High resolution 3600ppi full color Silicon Display for AR glasses and HMD

HMDs and AR glasses are expected to be the next generation communication devices to replace smartphones. There are many prototypes and early products using several display devices. Various display devices have been proposed, including LCD, micro OLED, Laser Beam Scan (LBS), LED LCOS, and Laser LCOS. LCD is one of the major display device for VR HMDs, however, it is very heavy and has a limitation to pixel density. Furthermore, although the laser-based display devices are compact and can achieve high brightness, the image quality of the display is not excellent because of speckle noise, one of the specific issue of laser-based display. Micro OLED and LED LCOS are at a high level of technological maturity and widely used to HMDs, but their brightness is not enough to the outdoor AR. Micro LED has been attracting a lot of attention as a display device to solve disadvantages in other display devices.

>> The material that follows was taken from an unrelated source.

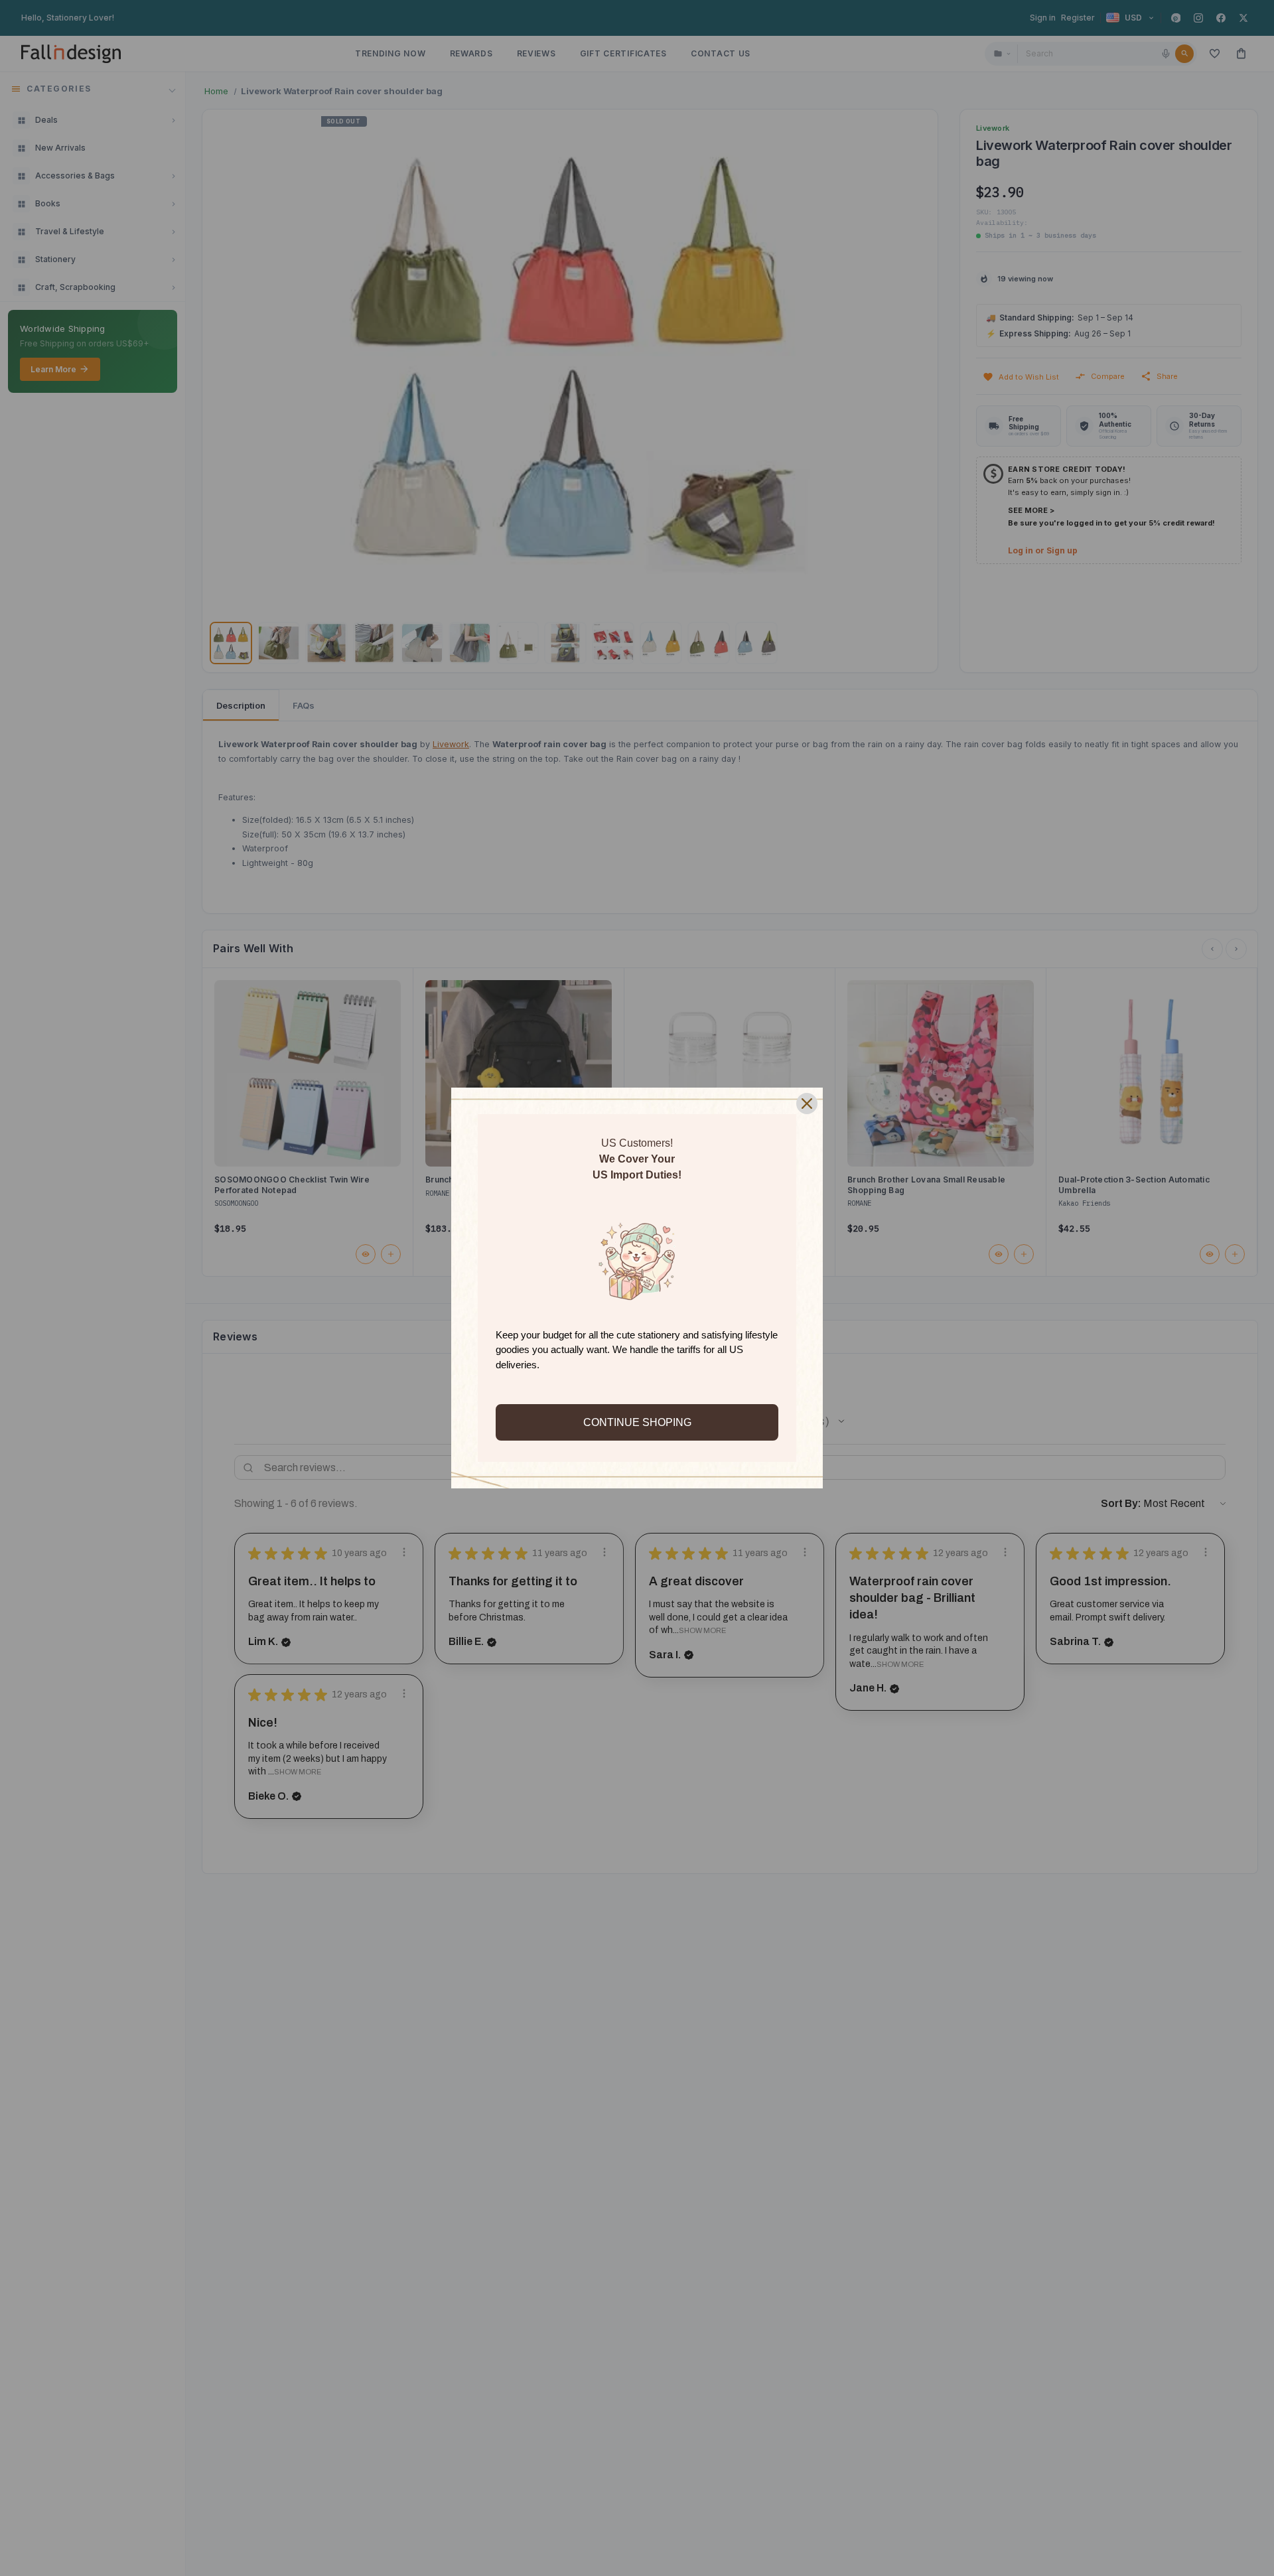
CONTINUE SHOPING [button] (637, 1422)
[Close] (807, 1103)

We have developed full color micro LED, "Silicon-Display", and demonstrated the first prototype with 1,053 ppi. Figure 1 shows the process-flow of Silicon Display, RGB full-color micro LEDs using color conversion. Blue micro LEDs are formed on a sapphire substrate and one LED array contains 352 x 198 micro LED dies of 24 um x 8 um in size. The cathode (N-type electrode) and anode (P-type electrode) are fabricated for each micro LED die to apply driving voltage independently to each die. LSI with the circuit driving the LEDs is fabricated on Si wafer. The Au bump electrodes are fabricated in accordance with the pitch of the LED dies. LED and LSI chips are divided into chips, and then LED chip is bonded to LSI chip with Au electrodes. After that, the sapphire substrate of the LED is removed by laser lift-off, resulting in a blue monochromatic micro LED display. QDs (Quantum Dots) are patterned on LED dies to generate red and green emission.

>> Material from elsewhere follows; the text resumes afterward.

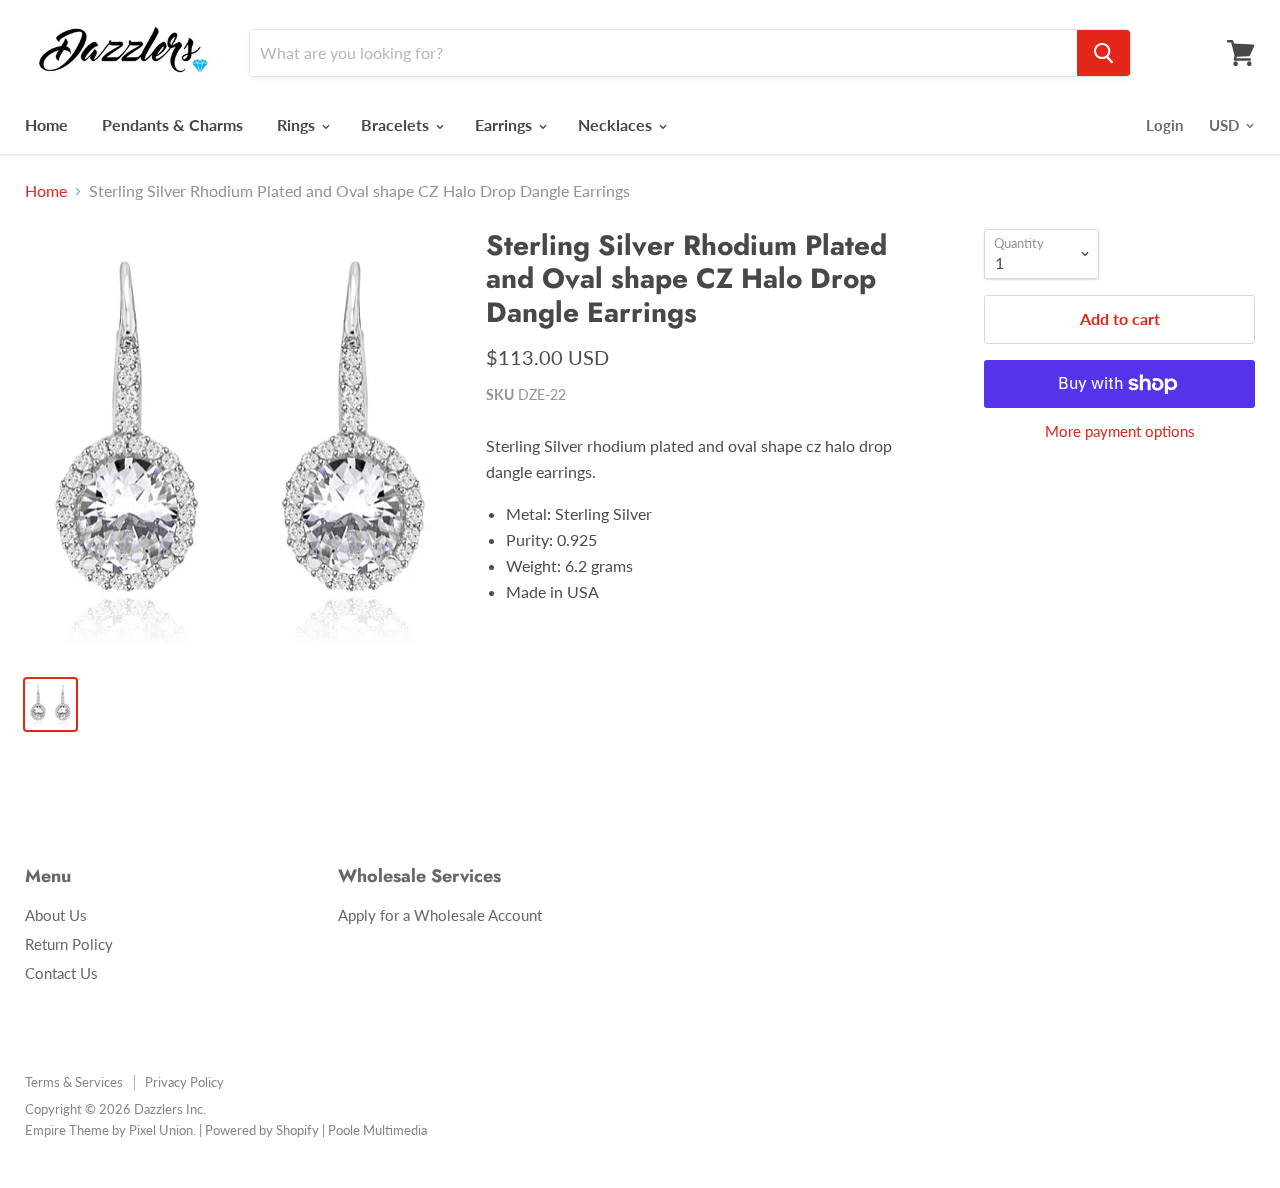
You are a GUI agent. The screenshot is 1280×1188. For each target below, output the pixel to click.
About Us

Figure 2 shows a schematic diagram of a pixel structure including RGB sub-pixels. To convert blue emission from LEDs to green and red, QDs are fabricated. Color filters are fabricated on the top surface of the QDs to improve color reproducibility. Light shielding walls (LSWs) are also fabricated to prevent optical cross talk.
We developed the 1,053 ppi prototype, however, there is a strong demand for higher resolution for the practical AR application. Therefore, we have been working on a 3,600 ppi prototype. Figure 3 shows the difference between 1,053 ppi and 3,600 ppi. The small size of micro LED dies makes brightness low due to small active emission area. To solve this problem, we designed and applied the common cathode structure. The area of micro LEDs contributing to light emission in one pixel was improved from 23% to 38%. As a result, brightness of 11 knits was achieved.
The current brightness is not sufficient for outdoor AR applications. We plan to improve the brightness furthermore by improving the QD performance and the LSW structure.